2

When NFSv4 is configured to use kerberos authentication is mandatory to have a keytab installed on every client with is own principal. To access files a user still needs to be authenticated with his principal.

What happens if a client keytab gets stolen? (or an attacker gets root privileges on a authorized client). Can the attacker use a modified version of NFS in order to bypass user authentication?

So I want to understand if user access control is performed by the client or by the server.

Bonus question: if the authorizing is done by the server, why does every client need a keytab?

Enrico Polesel
  • 201
  • 1
  • 4

1 Answers1

1

I am not a master of NFS, but a reading of RFC 7530 (and some NFS discussion archives) shows that NFSv4 has callbacks: a NFS server can contact a NFS client, and delegate certain responsibilities to the client.
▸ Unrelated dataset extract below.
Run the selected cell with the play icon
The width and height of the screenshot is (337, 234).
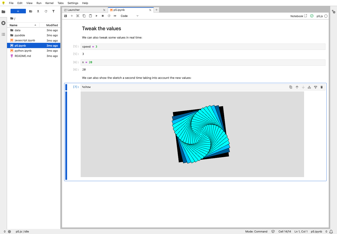[97, 16]
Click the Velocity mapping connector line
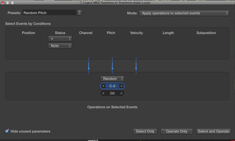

The callbacks allow improved network performance.

The presence of callbacks answers your final question "why does every client need a keytab?" The client needs a keytab so the server (during a callback) can authenticate the identity of the client. If a client keytab is stolen, the attacker could potentially imitate being that NFS client, and intercept or spoof NFS network traffic.

Access control is performed by the server, with the credentials sent by the client in the RPC request.

Community
  • 1
Jacob
  • 131
  • 5